This article was placed on behalf of the U.S. based equity research effort of institutional broker and investment bank Canaccord Genuity. It was part of a series of articles developed under an agreement with forbes.com to work with a variety of contributors and assist them in delivering actionable investment ideas each week. The site, forbes.com is one of the top 500 sites in the world with nearly 10 million subscribers and approximately 100 million page views a month.

Following TEVA’s Q3 earnings, Canaccord analyst Randall Stanicky reaffirmed his BUY rating and $52 price target, noting that the stock remains his top idea on what he thinks is “an inflection point both on the stock path . . .”

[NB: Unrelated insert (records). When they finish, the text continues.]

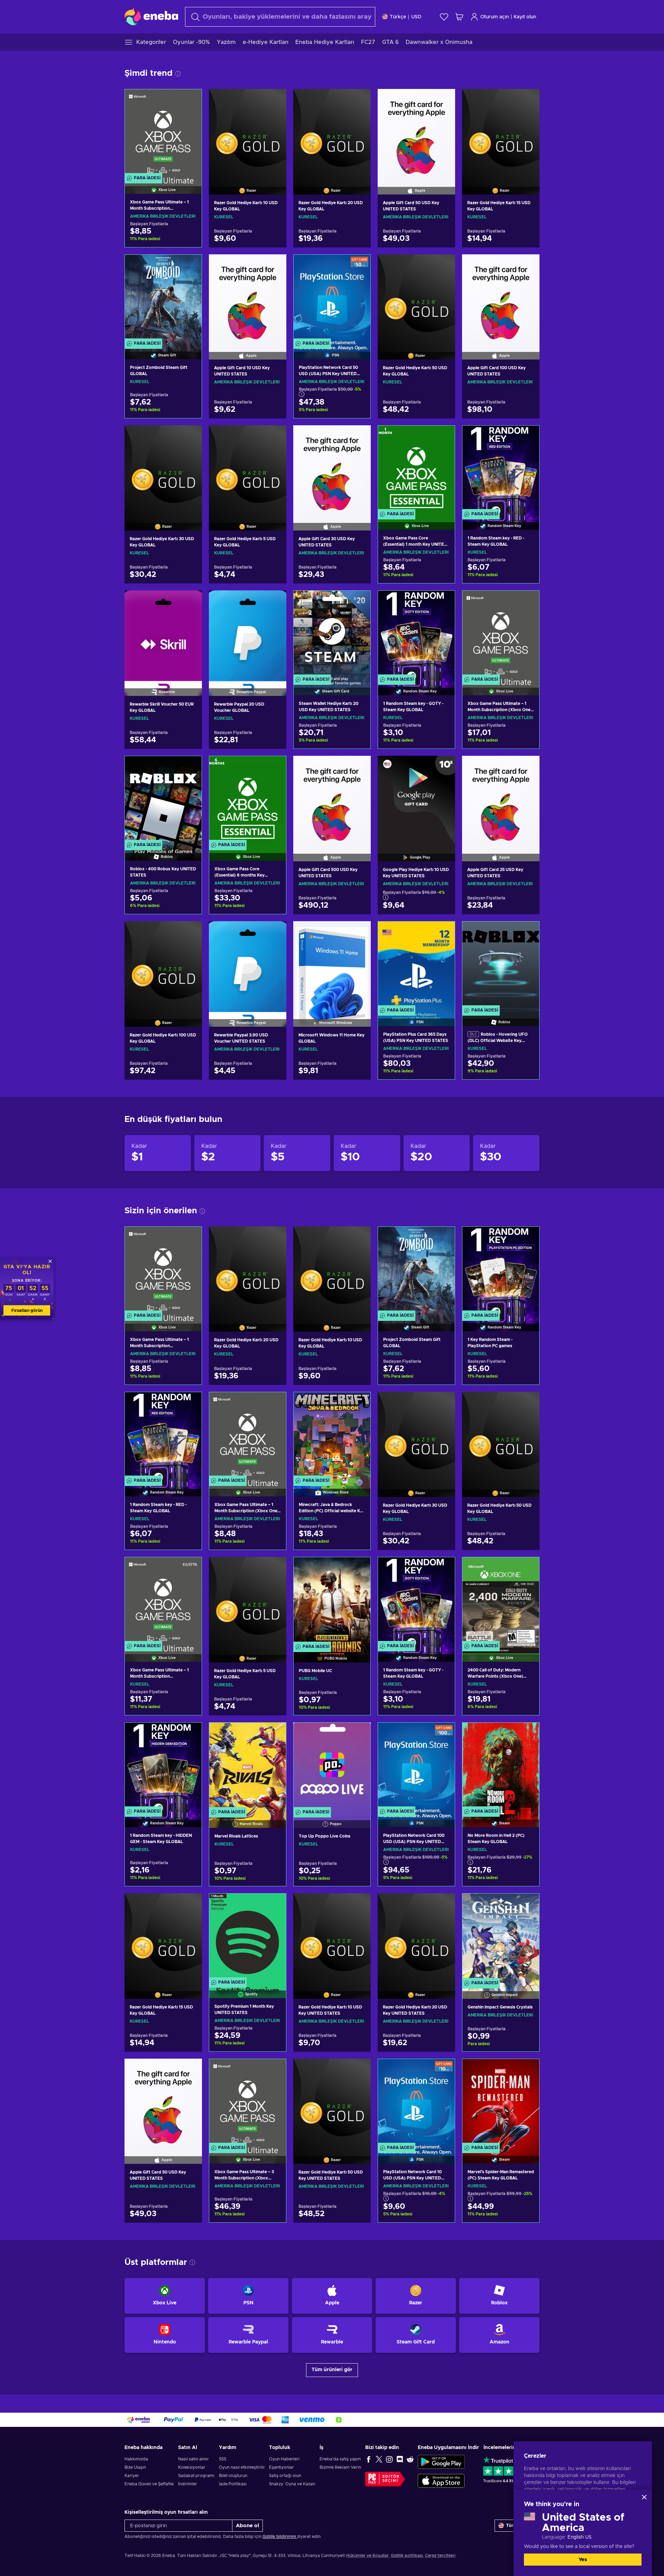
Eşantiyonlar (281, 2467)
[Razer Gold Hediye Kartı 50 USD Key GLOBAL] (416, 298)
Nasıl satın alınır (193, 2459)
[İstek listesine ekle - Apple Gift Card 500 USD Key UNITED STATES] (359, 767)
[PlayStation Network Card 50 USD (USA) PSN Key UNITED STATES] (332, 298)
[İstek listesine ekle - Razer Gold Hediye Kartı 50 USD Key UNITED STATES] (359, 2070)
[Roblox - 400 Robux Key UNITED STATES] (163, 799)
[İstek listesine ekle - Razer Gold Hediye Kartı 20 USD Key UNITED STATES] (443, 1904)
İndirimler (187, 2484)
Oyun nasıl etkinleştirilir (242, 2467)
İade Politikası (233, 2484)
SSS (222, 2459)
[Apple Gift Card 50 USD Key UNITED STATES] (416, 133)
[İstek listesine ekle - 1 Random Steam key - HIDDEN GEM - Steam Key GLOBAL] (190, 1734)
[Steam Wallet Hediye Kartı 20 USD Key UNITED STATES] (332, 634)
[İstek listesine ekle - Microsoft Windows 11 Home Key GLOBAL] (359, 932)
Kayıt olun (525, 17)
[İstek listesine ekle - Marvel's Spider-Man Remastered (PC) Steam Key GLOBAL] (527, 2070)
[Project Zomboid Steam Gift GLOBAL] (163, 298)
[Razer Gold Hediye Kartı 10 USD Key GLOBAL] (247, 133)
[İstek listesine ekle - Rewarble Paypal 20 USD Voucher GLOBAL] (274, 601)
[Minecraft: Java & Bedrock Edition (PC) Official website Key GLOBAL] (332, 1435)
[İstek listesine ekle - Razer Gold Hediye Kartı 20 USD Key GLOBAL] (359, 100)
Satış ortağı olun (285, 2476)
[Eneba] (151, 16)
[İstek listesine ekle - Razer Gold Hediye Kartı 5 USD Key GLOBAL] (274, 436)
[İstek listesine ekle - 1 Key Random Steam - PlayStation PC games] (527, 1238)
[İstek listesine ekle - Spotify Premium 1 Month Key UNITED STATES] (274, 1905)
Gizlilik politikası (407, 2556)
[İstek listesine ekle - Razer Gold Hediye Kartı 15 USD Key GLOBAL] (527, 100)
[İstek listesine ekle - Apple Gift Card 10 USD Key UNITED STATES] (274, 265)
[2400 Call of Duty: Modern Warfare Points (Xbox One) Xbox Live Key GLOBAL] (500, 1600)
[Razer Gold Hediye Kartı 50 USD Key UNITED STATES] (332, 2103)
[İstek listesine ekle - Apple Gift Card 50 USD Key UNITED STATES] (443, 100)
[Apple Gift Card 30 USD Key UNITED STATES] (332, 469)
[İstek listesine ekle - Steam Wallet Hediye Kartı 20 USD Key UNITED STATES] (358, 602)
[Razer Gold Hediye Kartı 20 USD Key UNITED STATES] (416, 1937)
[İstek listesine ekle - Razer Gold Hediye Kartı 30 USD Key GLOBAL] (190, 436)
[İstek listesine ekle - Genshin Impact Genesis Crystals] (527, 1905)
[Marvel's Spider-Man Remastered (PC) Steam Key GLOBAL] (500, 2102)
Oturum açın (494, 17)
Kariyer (131, 2476)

Following the earnings report Mr. Stanicky noted three key points for investors:

(1) Achievable Q4 EPS that now offers visibility and upside potential. . . “Bottom line, visibility has improved, the bar has been lowered and catalysts lie ahead.

(2) An update on 2012 ahead of year-end that he thinks will come with a new capital allocation philosophy . . . “Many, including us, are seeing a more aggressive share buy-back as prudent at current levels.”

(3) A valuation that is still at a notable discount to pharma. He noted that “When stripping out US Copaxone and looking at TEVA shares relative to big pharma – trading at 10.5x 2013 P/E – TEVA trades at a ~ 20% discount.”